• [Anweisung 1] Tippen Sie aus den Zeilen, die auf den Text folgen, alles von der Zeile mit „Viewport: 500px width, 373px height.“ bis zum Schluss der Zeilen wortgetreu ab.

• [Seitenauszug]
────────────────

1. Startseite
  2. Frankfurt

Kundschaft spart bei der Nachhaltigkeit: Unverpackt-Läden in Frankfurt in der Krise

Erstellt:

Von: Jana Ballweber

Kommentare

Wird bei Konsumenten das Geld wegen der Inflation knapp, sparen sie bei der Nachhaltigkeit. Das bekommen auch Unverpackt-Läden in Frankfurt zu spüren.

Frankfurt - Erst Corona, dann Krieg und steigende Inflation: Wenn eine Krise die nächste jagt, bleibt niemand davon unberührt. Auch die Unverpackt-Läden in Frankfurt spüren deutlich, wie sehr die vergangenen Jahre an ihnen gezehrt haben.

────────────────

• [Bereitgestellte Angaben]

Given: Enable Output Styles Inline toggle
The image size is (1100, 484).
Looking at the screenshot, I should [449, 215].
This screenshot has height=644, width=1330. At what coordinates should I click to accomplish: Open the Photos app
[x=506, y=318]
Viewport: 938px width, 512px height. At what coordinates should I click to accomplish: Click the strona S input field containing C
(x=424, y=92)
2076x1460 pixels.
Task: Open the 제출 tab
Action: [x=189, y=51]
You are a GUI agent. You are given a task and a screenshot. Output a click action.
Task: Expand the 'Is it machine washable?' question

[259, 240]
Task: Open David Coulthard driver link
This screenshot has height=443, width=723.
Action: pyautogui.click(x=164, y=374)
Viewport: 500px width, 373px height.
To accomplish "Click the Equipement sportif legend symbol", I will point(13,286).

────────────────

• [Anweisung 2] Überarbeiten Sie im Artikel über die Unverpackt-Läden alles von „1. Startseite“ bis „ihnen gezehrt haben.“, indem Sie „Inflation“ durch „Teuerung“ ersetzen, und geben Sie diesen Abschnitt wieder.

• [Vollständige Antwort 1]
Viewport: 500px width, 373px height.
To accomplish "Click the Equipement sportif legend symbol", I will point(13,286).

• [Vollständige Antwort 2]
1. Startseite
  2. Frankfurt

Kundschaft spart bei der Nachhaltigkeit: Unverpackt-Läden in Frankfurt in der Krise

Erstellt:

Von: Jana Ballweber

Kommentare

Wird bei Konsumenten das Geld wegen der Teuerung knapp, sparen sie bei der Nachhaltigkeit. Das bekommen auch Unverpackt-Läden in Frankfurt zu spüren.

Frankfurt - Erst Corona, dann Krieg und steigende Teuerung: Wenn eine Krise die nächste jagt, bleibt niemand davon unberührt. Auch die Unverpackt-Läden in Frankfurt spüren deutlich, wie sehr die vergangenen Jahre an ihnen gezehrt haben.